Requirement → Write the data out again, exactly as given.

---

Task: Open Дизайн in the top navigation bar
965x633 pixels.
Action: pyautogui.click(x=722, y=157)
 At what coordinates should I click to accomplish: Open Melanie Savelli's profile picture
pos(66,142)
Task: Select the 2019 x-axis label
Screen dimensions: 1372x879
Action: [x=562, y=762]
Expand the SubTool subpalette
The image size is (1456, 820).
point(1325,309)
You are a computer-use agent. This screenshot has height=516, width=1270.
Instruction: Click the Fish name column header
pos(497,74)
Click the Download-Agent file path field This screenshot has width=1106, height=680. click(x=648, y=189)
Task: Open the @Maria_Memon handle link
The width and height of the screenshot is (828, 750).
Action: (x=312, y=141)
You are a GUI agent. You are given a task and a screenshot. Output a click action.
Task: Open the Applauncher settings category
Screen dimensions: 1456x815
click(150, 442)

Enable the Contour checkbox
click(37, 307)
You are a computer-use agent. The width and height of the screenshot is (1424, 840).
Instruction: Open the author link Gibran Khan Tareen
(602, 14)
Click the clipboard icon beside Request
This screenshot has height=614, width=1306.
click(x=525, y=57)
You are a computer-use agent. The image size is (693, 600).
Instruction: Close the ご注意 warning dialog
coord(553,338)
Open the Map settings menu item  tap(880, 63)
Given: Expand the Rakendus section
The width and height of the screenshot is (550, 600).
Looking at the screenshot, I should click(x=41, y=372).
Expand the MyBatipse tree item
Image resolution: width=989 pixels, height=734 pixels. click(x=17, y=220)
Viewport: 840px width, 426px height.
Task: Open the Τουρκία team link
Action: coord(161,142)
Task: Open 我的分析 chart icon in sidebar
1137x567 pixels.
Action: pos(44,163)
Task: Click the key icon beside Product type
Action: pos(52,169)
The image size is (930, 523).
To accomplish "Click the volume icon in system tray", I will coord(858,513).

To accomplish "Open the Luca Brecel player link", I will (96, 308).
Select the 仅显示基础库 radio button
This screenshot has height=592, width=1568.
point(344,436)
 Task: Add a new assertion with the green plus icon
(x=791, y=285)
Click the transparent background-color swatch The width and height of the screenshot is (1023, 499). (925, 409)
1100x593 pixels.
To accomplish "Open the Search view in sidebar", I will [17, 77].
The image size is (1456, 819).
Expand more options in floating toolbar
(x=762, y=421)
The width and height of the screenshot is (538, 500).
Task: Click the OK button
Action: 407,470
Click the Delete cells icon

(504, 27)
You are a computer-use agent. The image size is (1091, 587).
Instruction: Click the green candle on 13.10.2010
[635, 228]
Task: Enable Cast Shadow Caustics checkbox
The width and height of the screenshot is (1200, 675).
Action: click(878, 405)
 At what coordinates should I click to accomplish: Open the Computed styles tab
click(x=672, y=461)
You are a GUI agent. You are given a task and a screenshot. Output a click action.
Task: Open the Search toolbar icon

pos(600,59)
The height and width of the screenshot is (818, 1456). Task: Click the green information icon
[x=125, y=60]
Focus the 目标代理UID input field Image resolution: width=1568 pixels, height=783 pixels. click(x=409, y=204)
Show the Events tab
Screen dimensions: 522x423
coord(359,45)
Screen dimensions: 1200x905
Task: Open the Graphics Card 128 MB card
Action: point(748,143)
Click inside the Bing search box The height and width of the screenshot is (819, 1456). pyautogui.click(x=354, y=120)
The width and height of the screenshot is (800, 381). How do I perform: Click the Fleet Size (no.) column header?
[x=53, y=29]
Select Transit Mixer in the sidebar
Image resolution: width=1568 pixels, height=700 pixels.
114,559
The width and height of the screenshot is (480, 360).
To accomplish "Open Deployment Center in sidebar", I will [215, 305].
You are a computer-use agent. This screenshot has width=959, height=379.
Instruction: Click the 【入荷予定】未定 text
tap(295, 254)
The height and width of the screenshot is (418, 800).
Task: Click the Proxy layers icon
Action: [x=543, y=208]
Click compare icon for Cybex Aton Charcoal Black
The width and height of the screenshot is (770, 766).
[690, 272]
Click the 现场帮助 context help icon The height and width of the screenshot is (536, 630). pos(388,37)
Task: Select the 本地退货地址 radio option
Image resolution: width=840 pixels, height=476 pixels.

---

Exercise result →
Task: Open Дизайн in the top navigation bar
965x633 pixels.
Action: pyautogui.click(x=722, y=157)
 At what coordinates should I click to accomplish: Open Melanie Savelli's profile picture
pos(66,142)
Task: Select the 2019 x-axis label
Screen dimensions: 1372x879
Action: [x=562, y=762]
Expand the SubTool subpalette
The image size is (1456, 820).
point(1325,309)
You are a computer-use agent. This screenshot has height=516, width=1270.
Instruction: Click the Fish name column header
pos(497,74)
Click the Download-Agent file path field This screenshot has width=1106, height=680. click(x=648, y=189)
Task: Open the @Maria_Memon handle link
The width and height of the screenshot is (828, 750).
Action: (x=312, y=141)
You are a GUI agent. You are given a task and a screenshot. Output a click action.
Task: Open the Applauncher settings category
Screen dimensions: 1456x815
click(150, 442)

Enable the Contour checkbox
click(37, 307)
You are a computer-use agent. The width and height of the screenshot is (1424, 840).
Instruction: Open the author link Gibran Khan Tareen
(602, 14)
Click the clipboard icon beside Request
This screenshot has height=614, width=1306.
click(x=525, y=57)
You are a computer-use agent. The image size is (693, 600).
Instruction: Close the ご注意 warning dialog
coord(553,338)
Open the Map settings menu item  tap(880, 63)
Given: Expand the Rakendus section
The width and height of the screenshot is (550, 600).
Looking at the screenshot, I should click(x=41, y=372).
Expand the MyBatipse tree item
Image resolution: width=989 pixels, height=734 pixels. click(x=17, y=220)
Viewport: 840px width, 426px height.
Task: Open the Τουρκία team link
Action: coord(161,142)
Task: Open 我的分析 chart icon in sidebar
1137x567 pixels.
Action: pos(44,163)
Task: Click the key icon beside Product type
Action: pos(52,169)
The image size is (930, 523).
To accomplish "Click the volume icon in system tray", I will coord(858,513).

To accomplish "Open the Luca Brecel player link", I will (96, 308).
Select the 仅显示基础库 radio button
This screenshot has height=592, width=1568.
point(344,436)
 Task: Add a new assertion with the green plus icon
(x=791, y=285)
Click the transparent background-color swatch The width and height of the screenshot is (1023, 499). (925, 409)
1100x593 pixels.
To accomplish "Open the Search view in sidebar", I will [17, 77].
The image size is (1456, 819).
Expand more options in floating toolbar
(x=762, y=421)
The width and height of the screenshot is (538, 500).
Task: Click the OK button
Action: 407,470
Click the Delete cells icon

(504, 27)
You are a computer-use agent. The image size is (1091, 587).
Instruction: Click the green candle on 13.10.2010
[635, 228]
Task: Enable Cast Shadow Caustics checkbox
The width and height of the screenshot is (1200, 675).
Action: click(878, 405)
 At what coordinates should I click to accomplish: Open the Computed styles tab
click(x=672, y=461)
You are a GUI agent. You are given a task and a screenshot. Output a click action.
Task: Open the Search toolbar icon

pos(600,59)
The height and width of the screenshot is (818, 1456). Task: Click the green information icon
[x=125, y=60]
Focus the 目标代理UID input field Image resolution: width=1568 pixels, height=783 pixels. click(x=409, y=204)
Show the Events tab
Screen dimensions: 522x423
coord(359,45)
Screen dimensions: 1200x905
Task: Open the Graphics Card 128 MB card
Action: point(748,143)
Click inside the Bing search box The height and width of the screenshot is (819, 1456). pyautogui.click(x=354, y=120)
The width and height of the screenshot is (800, 381). How do I perform: Click the Fleet Size (no.) column header?
[x=53, y=29]
Select Transit Mixer in the sidebar
Image resolution: width=1568 pixels, height=700 pixels.
114,559
The width and height of the screenshot is (480, 360).
To accomplish "Open Deployment Center in sidebar", I will [215, 305].
You are a computer-use agent. This screenshot has width=959, height=379.
Instruction: Click the 【入荷予定】未定 text
tap(295, 254)
The height and width of the screenshot is (418, 800).
Task: Click the Proxy layers icon
Action: [x=543, y=208]
Click compare icon for Cybex Aton Charcoal Black
The width and height of the screenshot is (770, 766).
[690, 272]
Click the 现场帮助 context help icon The height and width of the screenshot is (536, 630). pos(388,37)
Task: Select the 本地退货地址 radio option
Image resolution: width=840 pixels, height=476 pixels.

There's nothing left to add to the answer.